S101 Intensive Care Unit Admission Should Play a Role in the Management of Selected Patients with Interstitial Lung Disease
Introduction and Objectives Little is known about outcomes of patients with interstitial lung disease (ILD) requiring emergency admission to the intensive care unit (ICU). Historically, based on data for patients with idiopathic pulmonary fibrosis (IPF), in whom outcome is poor, there has been a reluctance to provide advanced support for individuals with ILD. The aim of this study was to evaluate outcomes of patients with ILD admitted to ICU.
Methods A retrospective review of electronic patient records, ICU database and clinical notes was undertaken for all patients with confirmed ILD admitted to ICU between January 2006 and June 2012 in a single tertiary ILD referral centre. Patients admitted electively for bronchoscopy in a high-dependency environment (n=10, no complications) were not included.
Results We identified 35 patients (21 male), mean age 48 (range 18–76) years. Of these, 20 were inpatients referred by the ILD team at the same hospital, 6 were admitted following deterioration after a thoracic surgical procedure and 9 were directly transferred from other hospital ICUs.
The most common diagnoses were connective tissue disease -associated ILD (6), pulmonary alveolar proteinosis, PAP (4), sarcoidosis (4), IPF (4) and hypersensitivity pneumonitis (3).
Twenty-seven (77%) patients received invasive mechanical ventilation, 4 of whom also required extracorporeal support for gas exchange. The majority of patients received immunosuppressive therapy with corticosteroids, and over one-third received cyclophosphamide and/or rituximab whilst in ICU.
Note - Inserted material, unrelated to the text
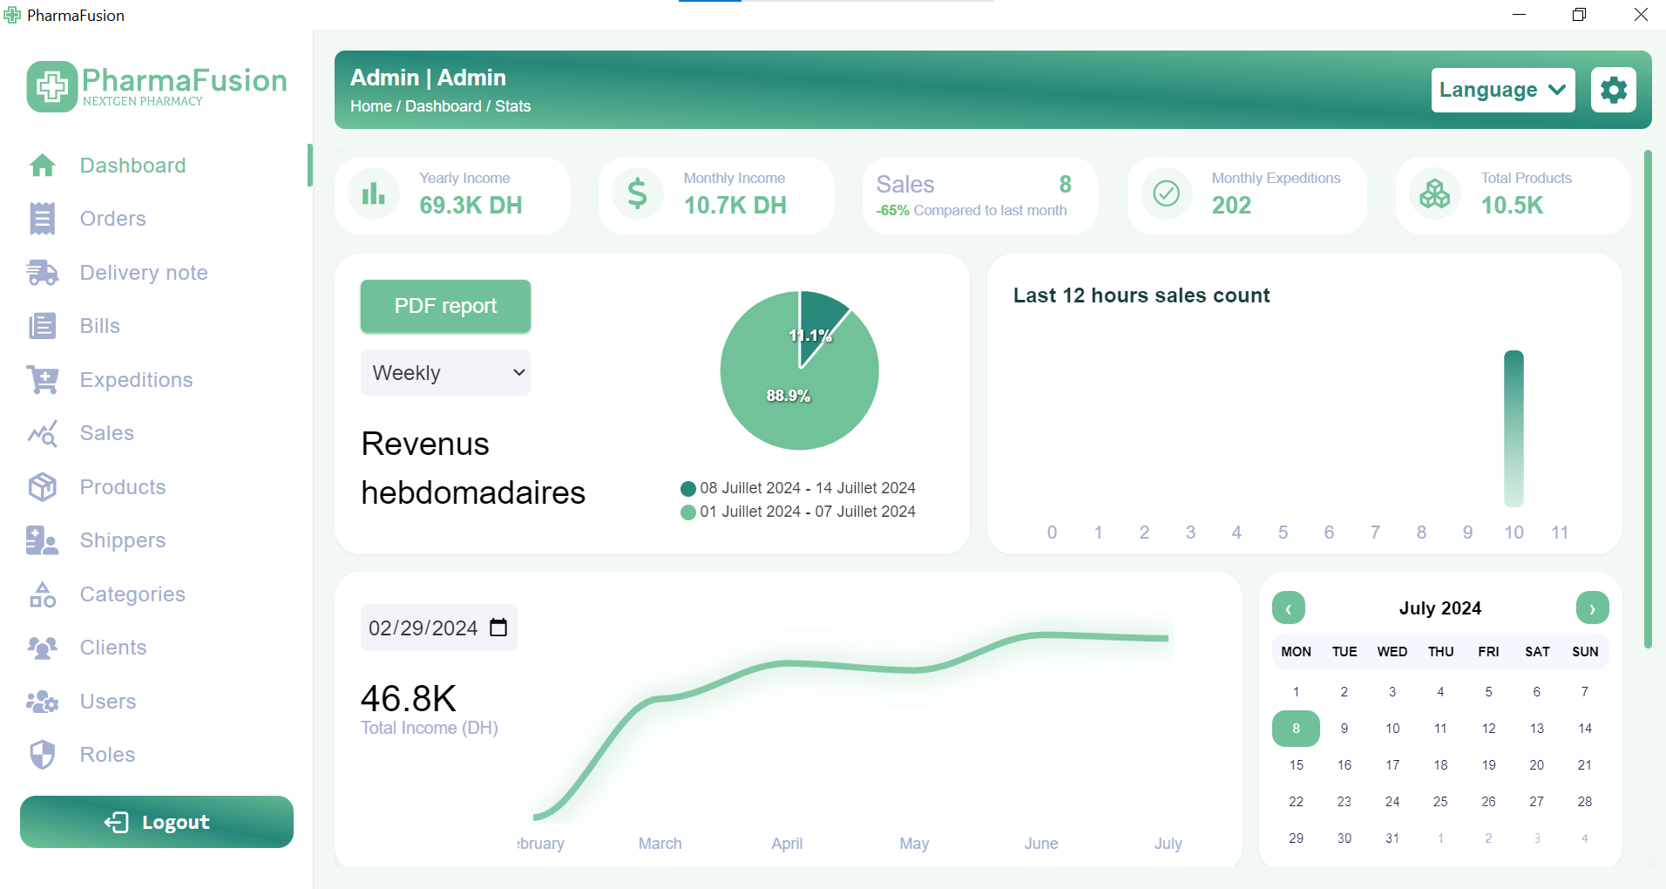This screenshot has width=1666, height=889.
Task: Go to next month in calendar
Action: click(x=1592, y=608)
Overall, 21 (60%) survived to ICU discharge, only 1 of whom died before hospital discharge. Sixteen (47%) patients survived to 6 months. All 4 patients with IPF died before hospital discharge. All patients with PAP survived to 6 months. ICU length of stay for survivors was 27 (range 1–127) days and for non-survivors was 17 (1–48) days.
Conclusions Our series suggests that aggressive supportive and disease-targeted management of selected patients with ILD is appropriate, and such patients should therefore be considered for transfer to a specialist unit.